Exercise instructions
As you work through the listing, transcribe every line exactly as it reads.

(Source records begins)

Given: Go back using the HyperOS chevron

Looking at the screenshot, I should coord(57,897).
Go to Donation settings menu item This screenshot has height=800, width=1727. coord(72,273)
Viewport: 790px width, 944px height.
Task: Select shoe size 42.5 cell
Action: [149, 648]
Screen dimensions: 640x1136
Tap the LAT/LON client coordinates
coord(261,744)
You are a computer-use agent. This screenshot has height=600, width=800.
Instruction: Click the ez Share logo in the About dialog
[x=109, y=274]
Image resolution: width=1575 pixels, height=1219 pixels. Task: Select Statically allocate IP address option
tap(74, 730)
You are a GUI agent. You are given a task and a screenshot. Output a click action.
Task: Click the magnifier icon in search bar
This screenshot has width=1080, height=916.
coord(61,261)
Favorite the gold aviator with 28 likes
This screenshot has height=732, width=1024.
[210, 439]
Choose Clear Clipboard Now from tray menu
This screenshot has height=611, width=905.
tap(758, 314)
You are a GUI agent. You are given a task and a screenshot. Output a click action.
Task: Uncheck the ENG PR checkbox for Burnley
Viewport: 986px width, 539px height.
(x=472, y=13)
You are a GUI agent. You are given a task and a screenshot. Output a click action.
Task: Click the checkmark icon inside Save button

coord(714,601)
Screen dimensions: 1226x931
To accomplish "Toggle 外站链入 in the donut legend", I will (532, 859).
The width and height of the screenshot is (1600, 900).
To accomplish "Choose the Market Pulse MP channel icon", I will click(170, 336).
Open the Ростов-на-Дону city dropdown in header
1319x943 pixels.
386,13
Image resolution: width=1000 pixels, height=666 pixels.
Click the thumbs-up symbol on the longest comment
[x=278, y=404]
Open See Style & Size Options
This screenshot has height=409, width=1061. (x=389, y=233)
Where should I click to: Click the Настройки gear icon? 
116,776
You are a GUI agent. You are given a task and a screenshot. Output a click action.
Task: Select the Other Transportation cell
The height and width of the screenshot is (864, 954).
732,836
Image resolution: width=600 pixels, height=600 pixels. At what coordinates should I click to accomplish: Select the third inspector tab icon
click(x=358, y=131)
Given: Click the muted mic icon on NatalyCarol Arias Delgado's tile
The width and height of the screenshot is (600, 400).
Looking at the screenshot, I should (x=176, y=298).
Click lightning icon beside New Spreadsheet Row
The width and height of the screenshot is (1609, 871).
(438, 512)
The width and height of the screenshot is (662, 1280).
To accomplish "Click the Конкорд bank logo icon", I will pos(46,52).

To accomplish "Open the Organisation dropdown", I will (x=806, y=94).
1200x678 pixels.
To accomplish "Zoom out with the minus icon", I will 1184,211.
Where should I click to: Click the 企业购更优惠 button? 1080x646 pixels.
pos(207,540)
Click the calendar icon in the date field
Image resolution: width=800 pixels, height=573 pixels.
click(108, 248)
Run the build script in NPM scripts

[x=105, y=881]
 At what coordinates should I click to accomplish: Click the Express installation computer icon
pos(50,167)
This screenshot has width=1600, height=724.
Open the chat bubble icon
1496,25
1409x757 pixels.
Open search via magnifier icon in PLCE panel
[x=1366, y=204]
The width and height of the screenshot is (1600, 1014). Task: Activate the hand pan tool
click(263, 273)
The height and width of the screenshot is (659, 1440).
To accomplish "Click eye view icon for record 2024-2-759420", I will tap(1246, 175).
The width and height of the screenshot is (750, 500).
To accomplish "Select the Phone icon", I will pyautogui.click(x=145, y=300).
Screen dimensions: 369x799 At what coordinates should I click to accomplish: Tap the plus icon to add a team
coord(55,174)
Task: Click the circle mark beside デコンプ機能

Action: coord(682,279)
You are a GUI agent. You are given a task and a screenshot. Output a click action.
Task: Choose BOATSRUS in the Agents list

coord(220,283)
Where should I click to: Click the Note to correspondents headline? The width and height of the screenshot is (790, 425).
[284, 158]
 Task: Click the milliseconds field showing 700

(Source records ends)

Written answer
Given: Go back using the HyperOS chevron

Looking at the screenshot, I should coord(57,897).
Go to Donation settings menu item This screenshot has height=800, width=1727. coord(72,273)
Viewport: 790px width, 944px height.
Task: Select shoe size 42.5 cell
Action: [149, 648]
Screen dimensions: 640x1136
Tap the LAT/LON client coordinates
coord(261,744)
You are a computer-use agent. This screenshot has height=600, width=800.
Instruction: Click the ez Share logo in the About dialog
[x=109, y=274]
Image resolution: width=1575 pixels, height=1219 pixels. Task: Select Statically allocate IP address option
tap(74, 730)
You are a GUI agent. You are given a task and a screenshot. Output a click action.
Task: Click the magnifier icon in search bar
This screenshot has width=1080, height=916.
coord(61,261)
Favorite the gold aviator with 28 likes
This screenshot has height=732, width=1024.
[210, 439]
Choose Clear Clipboard Now from tray menu
This screenshot has height=611, width=905.
tap(758, 314)
You are a GUI agent. You are given a task and a screenshot. Output a click action.
Task: Uncheck the ENG PR checkbox for Burnley
Viewport: 986px width, 539px height.
(x=472, y=13)
You are a GUI agent. You are given a task and a screenshot. Output a click action.
Task: Click the checkmark icon inside Save button

coord(714,601)
Screen dimensions: 1226x931
To accomplish "Toggle 外站链入 in the donut legend", I will (532, 859).
The width and height of the screenshot is (1600, 900).
To accomplish "Choose the Market Pulse MP channel icon", I will click(170, 336).
Open the Ростов-на-Дону city dropdown in header
1319x943 pixels.
386,13
Image resolution: width=1000 pixels, height=666 pixels.
Click the thumbs-up symbol on the longest comment
[x=278, y=404]
Open See Style & Size Options
This screenshot has height=409, width=1061. (x=389, y=233)
Where should I click to: Click the Настройки gear icon? 
116,776
You are a GUI agent. You are given a task and a screenshot. Output a click action.
Task: Select the Other Transportation cell
The height and width of the screenshot is (864, 954).
732,836
Image resolution: width=600 pixels, height=600 pixels. At what coordinates should I click to accomplish: Select the third inspector tab icon
click(x=358, y=131)
Given: Click the muted mic icon on NatalyCarol Arias Delgado's tile
The width and height of the screenshot is (600, 400).
Looking at the screenshot, I should (x=176, y=298).
Click lightning icon beside New Spreadsheet Row
The width and height of the screenshot is (1609, 871).
(438, 512)
The width and height of the screenshot is (662, 1280).
To accomplish "Click the Конкорд bank logo icon", I will pos(46,52).

To accomplish "Open the Organisation dropdown", I will (x=806, y=94).
1200x678 pixels.
To accomplish "Zoom out with the minus icon", I will 1184,211.
Where should I click to: Click the 企业购更优惠 button? 1080x646 pixels.
pos(207,540)
Click the calendar icon in the date field
Image resolution: width=800 pixels, height=573 pixels.
click(108, 248)
Run the build script in NPM scripts

[x=105, y=881]
 At what coordinates should I click to accomplish: Click the Express installation computer icon
pos(50,167)
This screenshot has width=1600, height=724.
Open the chat bubble icon
1496,25
1409x757 pixels.
Open search via magnifier icon in PLCE panel
[x=1366, y=204]
The width and height of the screenshot is (1600, 1014). Task: Activate the hand pan tool
click(263, 273)
The height and width of the screenshot is (659, 1440).
To accomplish "Click eye view icon for record 2024-2-759420", I will tap(1246, 175).
The width and height of the screenshot is (750, 500).
To accomplish "Select the Phone icon", I will pyautogui.click(x=145, y=300).
Screen dimensions: 369x799 At what coordinates should I click to accomplish: Tap the plus icon to add a team
coord(55,174)
Task: Click the circle mark beside デコンプ機能

Action: coord(682,279)
You are a GUI agent. You are given a task and a screenshot. Output a click action.
Task: Choose BOATSRUS in the Agents list

coord(220,283)
Where should I click to: Click the Note to correspondents headline? The width and height of the screenshot is (790, 425).
[284, 158]
 Task: Click the milliseconds field showing 700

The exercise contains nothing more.